German submarine U-1205 was a Type VIIC U-boat of Nazi Germany's Kriegsmarine during World War II.

She was ordered on 2 April 1942, and was laid down on 12 June 1943 at F Schichau GmbH, Danzig, as yard number 1575. She was launched on 30 December 1943 and commissioned under the command of Oberleutnant zur See Hermann Zander on 2 March 1944.

==Design==
German Type VIIC submarines were preceded by the shorter Type VIIB submarines.
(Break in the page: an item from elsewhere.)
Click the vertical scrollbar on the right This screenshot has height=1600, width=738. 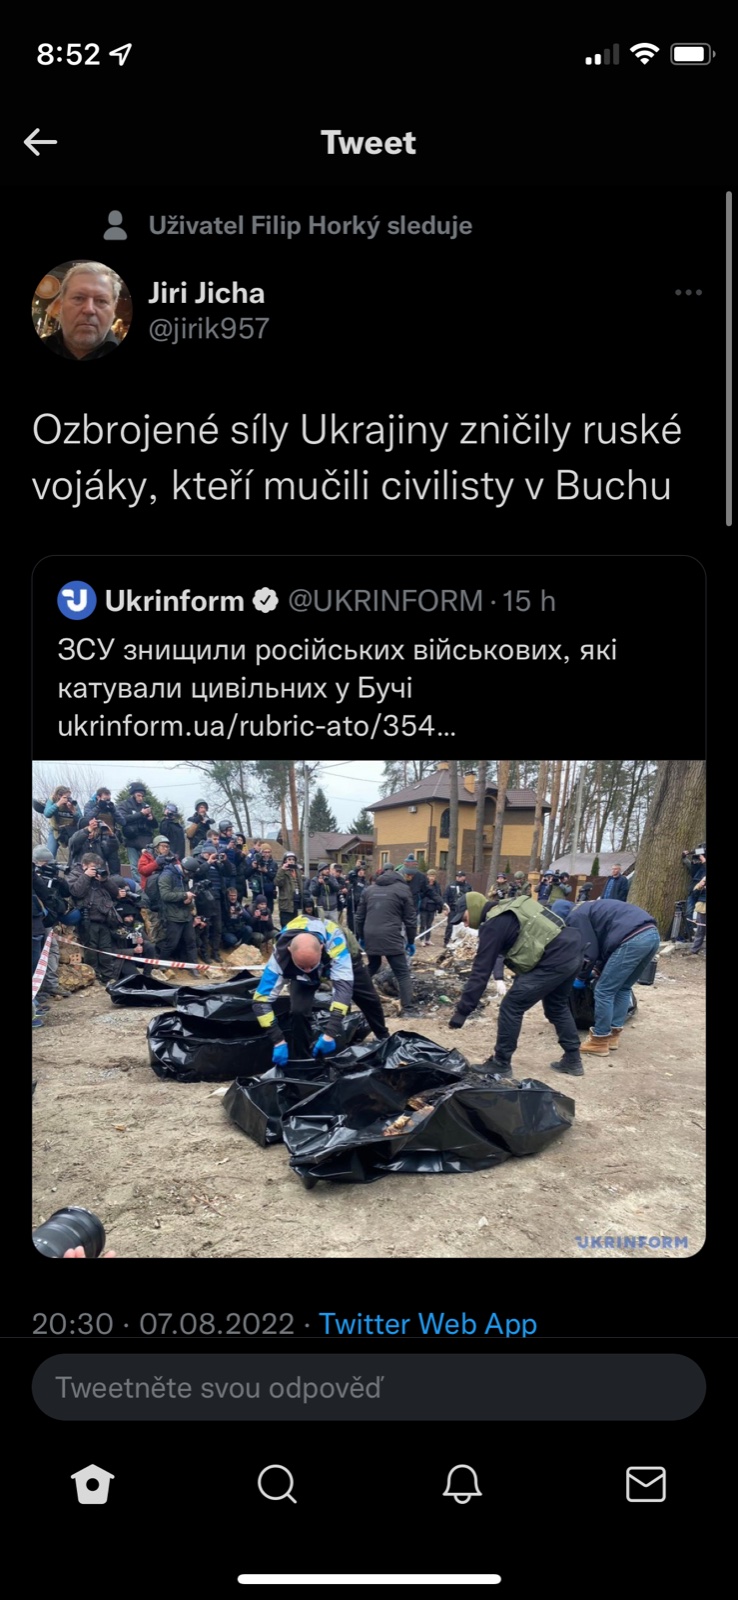click(x=729, y=360)
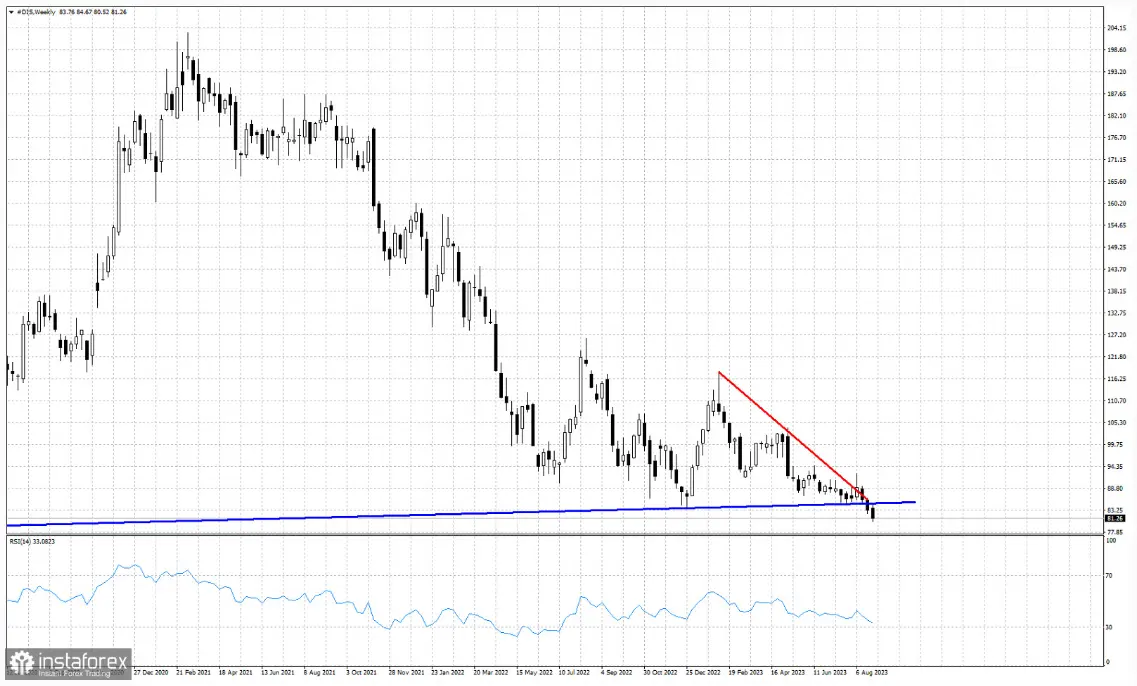The height and width of the screenshot is (686, 1137).
Task: Click the 99.75 price level on axis
Action: [x=1118, y=445]
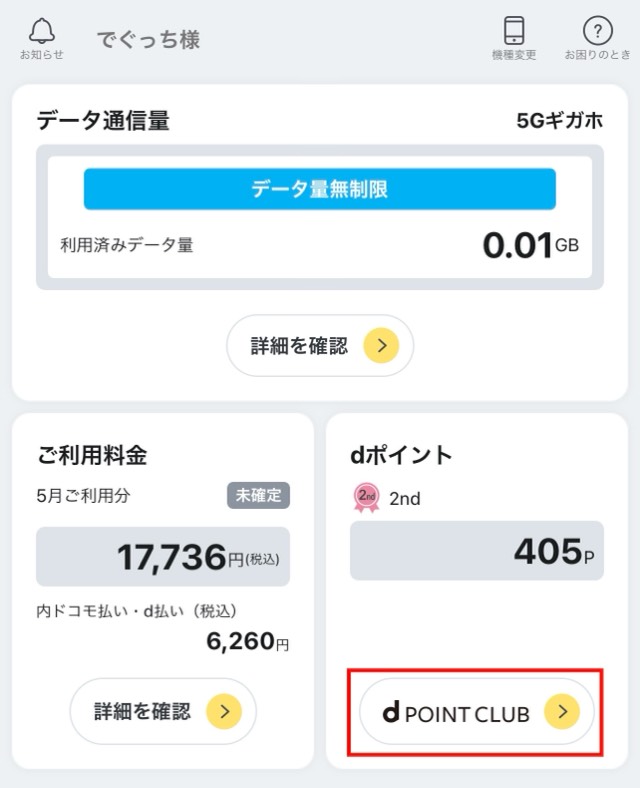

U-1205 had a displacement of 769 t when at the surface and 871 t while submerged. She had a total length of 67.10 m, a pressure hull length of 50.50 m, a beam of 6.20 m, a height of 9.60 m, and a draught of 4.74 m. The submarine was powered by two Germaniawerft F46 four-stroke, six-cylinder supercharged diesel engines producing a total of 2800 to 3200 PS for use while surfaced, two AEG GU 460/8-276 double-acting electric motors producing a total of 750 PS for use while submerged. She had two shafts and two 1.23 m propellers. The boat was capable of operating at depths of up to 230 m.

The submarine had a maximum surface speed of 17.7 kn and a maximum submerged speed of 7.6 kn. When submerged, the boat could operate for 80 nmi at 4 kn; when surfaced, she could travel 8500 nmi at 10 kn. U-1205 was fitted with five 53.3 cm torpedo tubes (four fitted at the bow and one at the stern), fourteen torpedoes or 26 TMA mines, one 8.8 cm SK C/35 naval gun, (220 rounds), one 3.7 cm Flak M42 and two twin 2 cm C/30 anti-aircraft guns. The boat had a complement of between 44 — 52 men.

==Service history==
U-1205 was scuttled on 3 May 1945 at Kiel as part of Operation Regenbogen. The crew became prisoners of war, including Chief Engineer Klaus Grutzka who later became a prominent artist of industrial subjects. The wreck was later raised and broken up.